DATA FOR PROCESSING below:

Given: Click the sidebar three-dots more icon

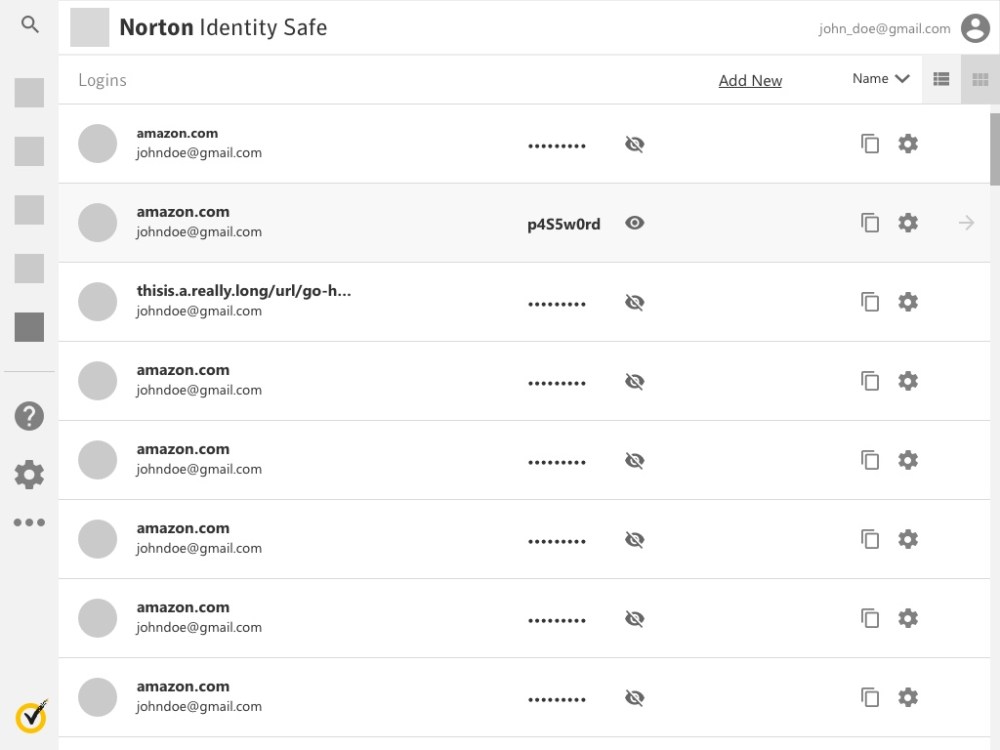Looking at the screenshot, I should (29, 522).
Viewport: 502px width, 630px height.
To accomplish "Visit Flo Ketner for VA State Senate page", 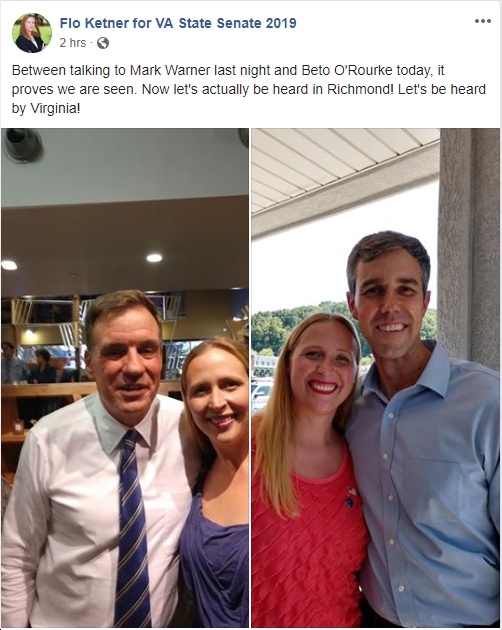I will 178,23.
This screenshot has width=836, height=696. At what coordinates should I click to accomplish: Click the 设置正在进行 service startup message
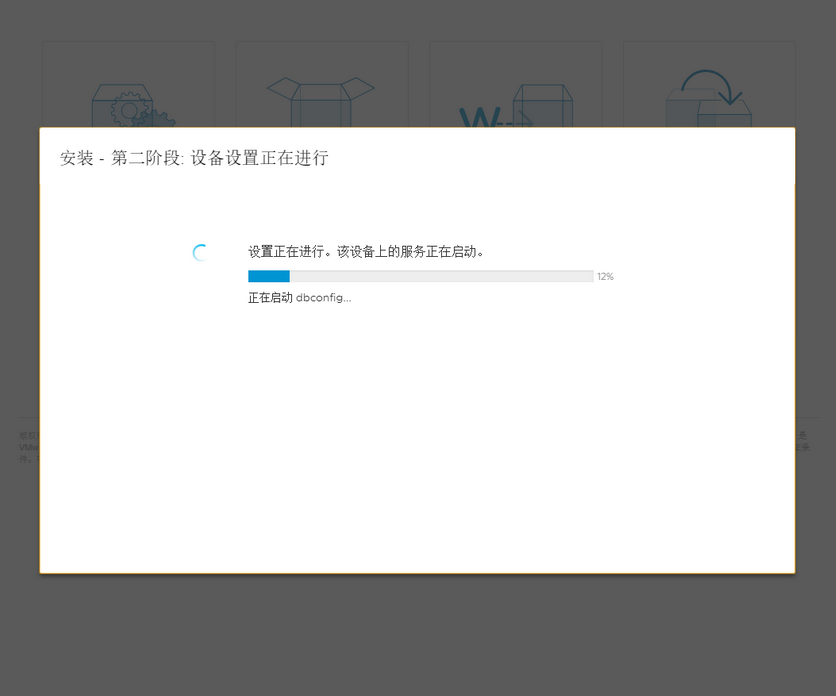pyautogui.click(x=368, y=251)
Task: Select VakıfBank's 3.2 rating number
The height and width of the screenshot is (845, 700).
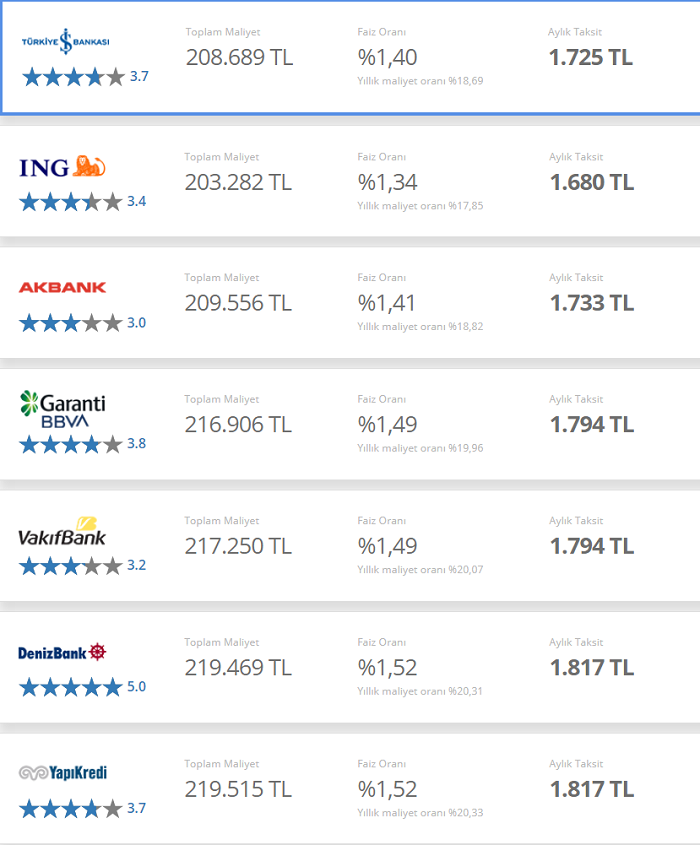Action: pos(136,565)
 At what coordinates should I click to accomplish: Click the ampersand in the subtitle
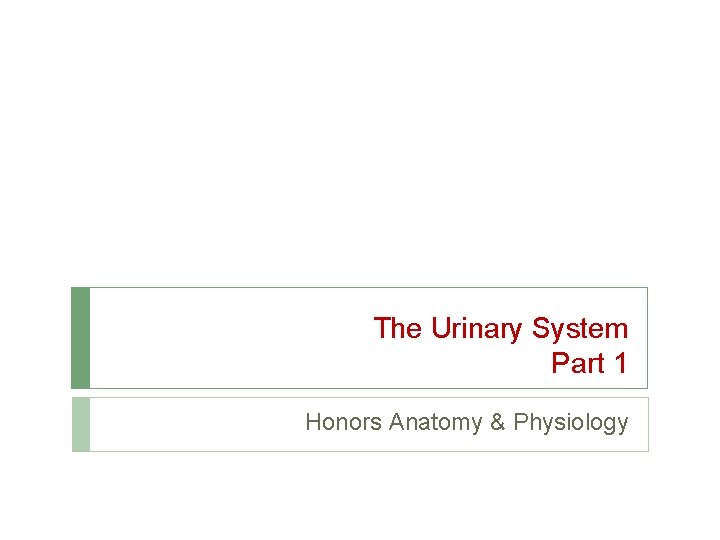(497, 422)
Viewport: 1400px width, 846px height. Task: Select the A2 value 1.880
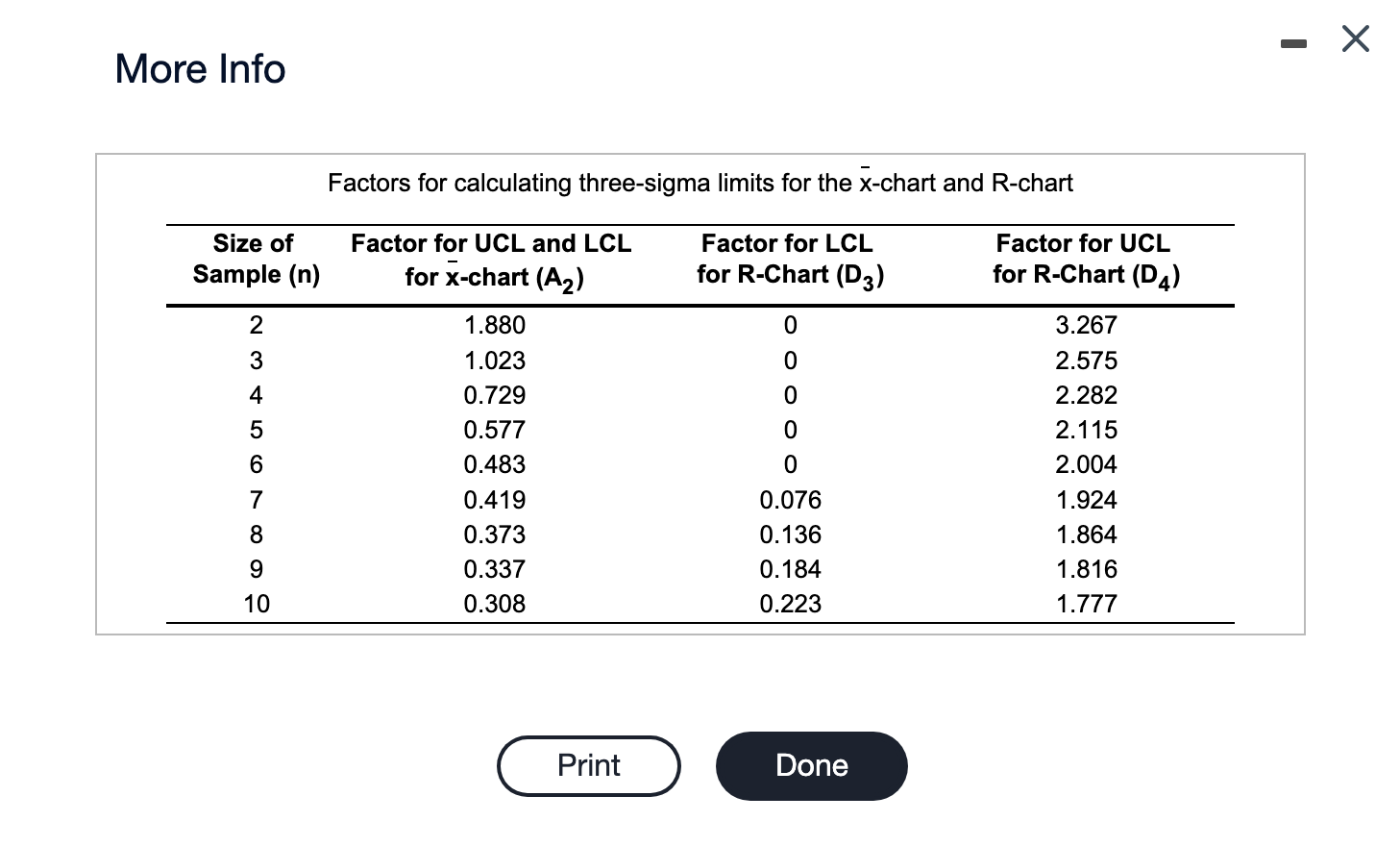(x=495, y=325)
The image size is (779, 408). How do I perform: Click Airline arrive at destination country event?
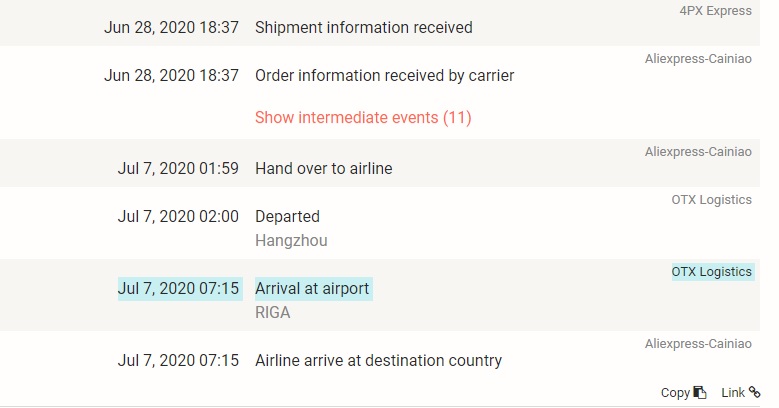(378, 360)
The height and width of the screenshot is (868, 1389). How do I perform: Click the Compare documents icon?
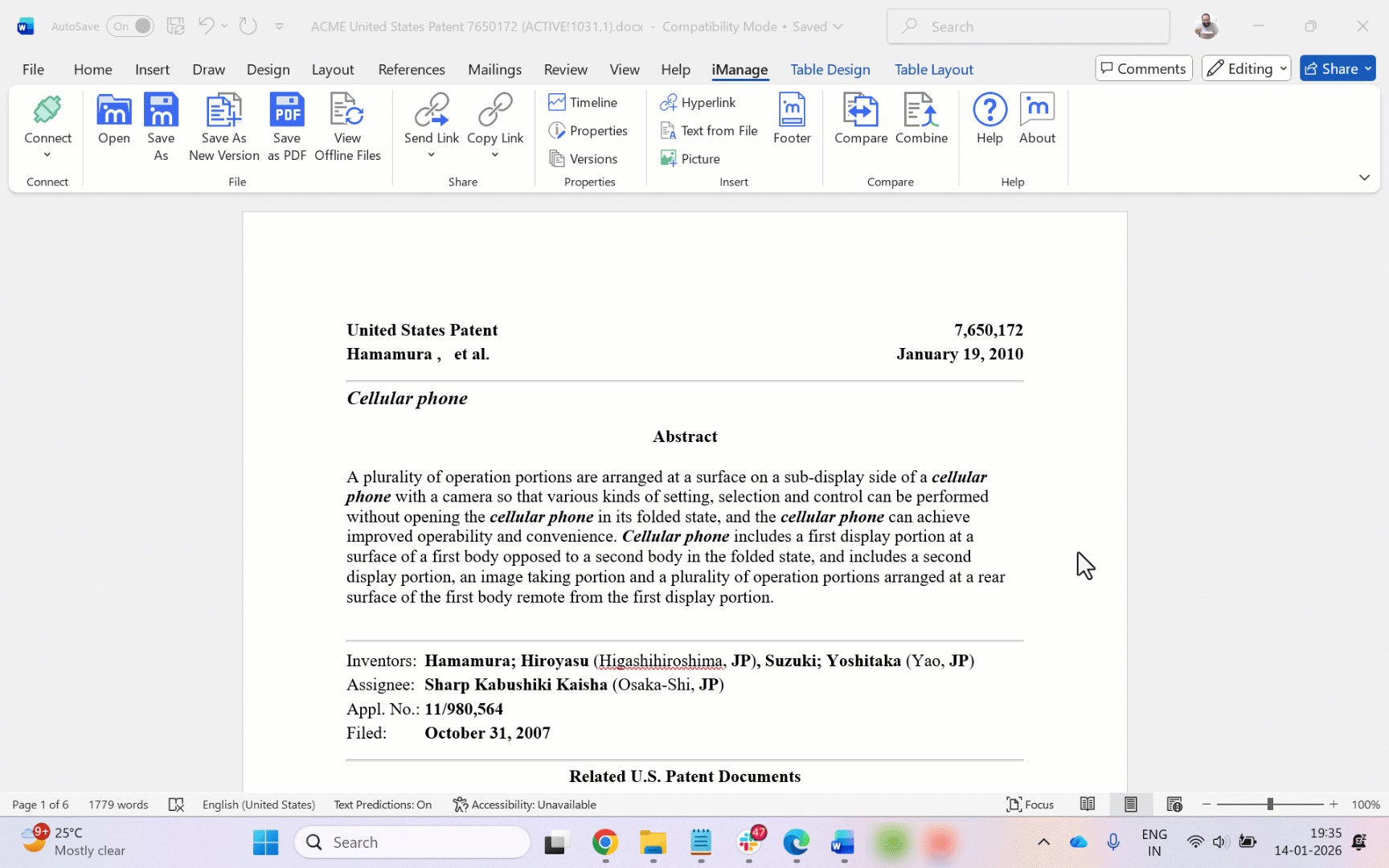860,111
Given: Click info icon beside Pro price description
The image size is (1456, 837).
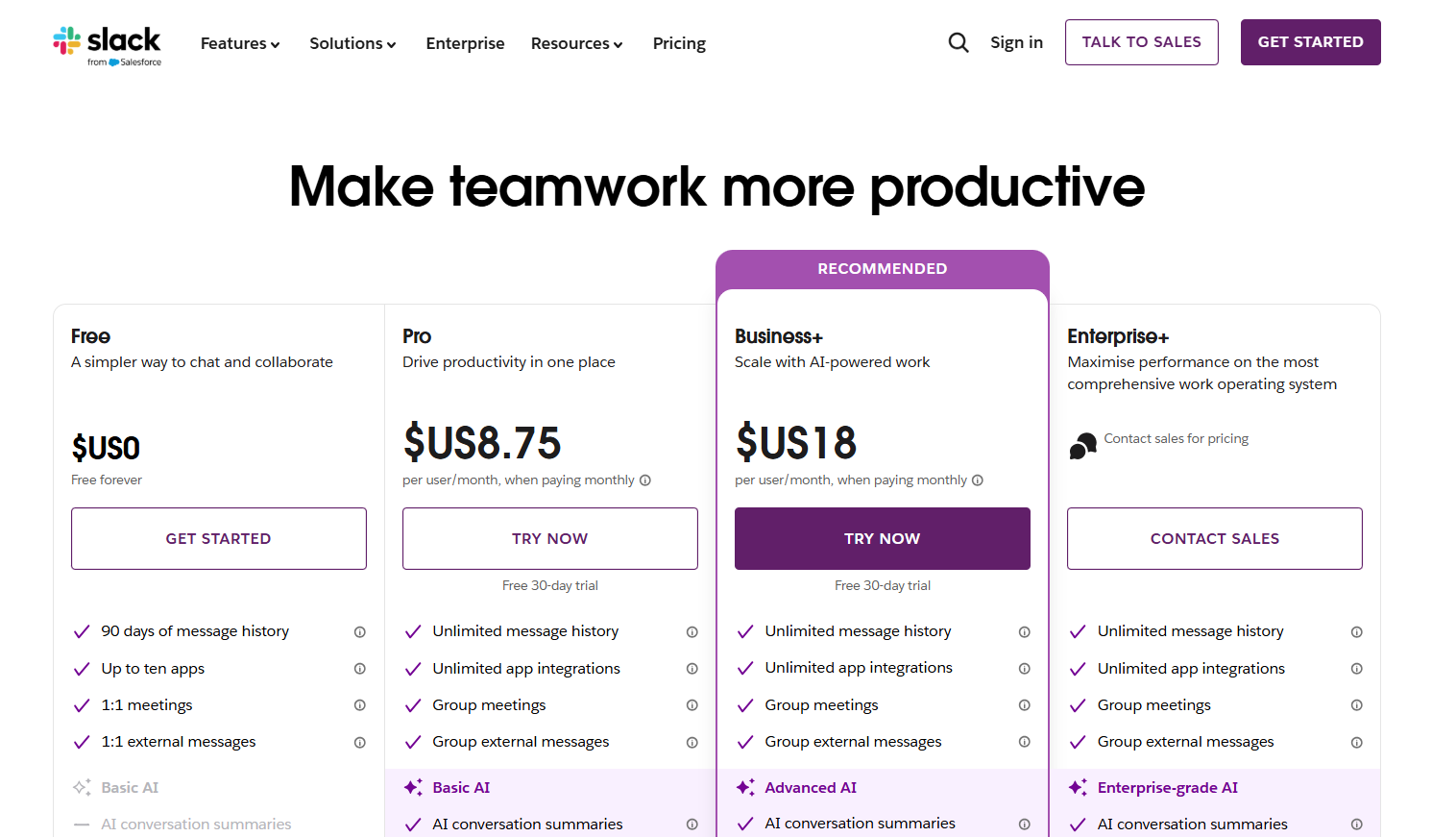Looking at the screenshot, I should coord(645,480).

End of DATA FOR PROCESSING.

WHAT IS EXPECTED –
From the line containing "The height and width of the screenshot is (868, 1389)." to the final line above, both included, transcribe every line exactly and leave all pictures out.

EXERCISE RESPONSE –
The height and width of the screenshot is (868, 1389). How do I perform: Click the Compare documents icon?
860,111
Given: Click info icon beside Pro price description
The image size is (1456, 837).
Looking at the screenshot, I should coord(645,480).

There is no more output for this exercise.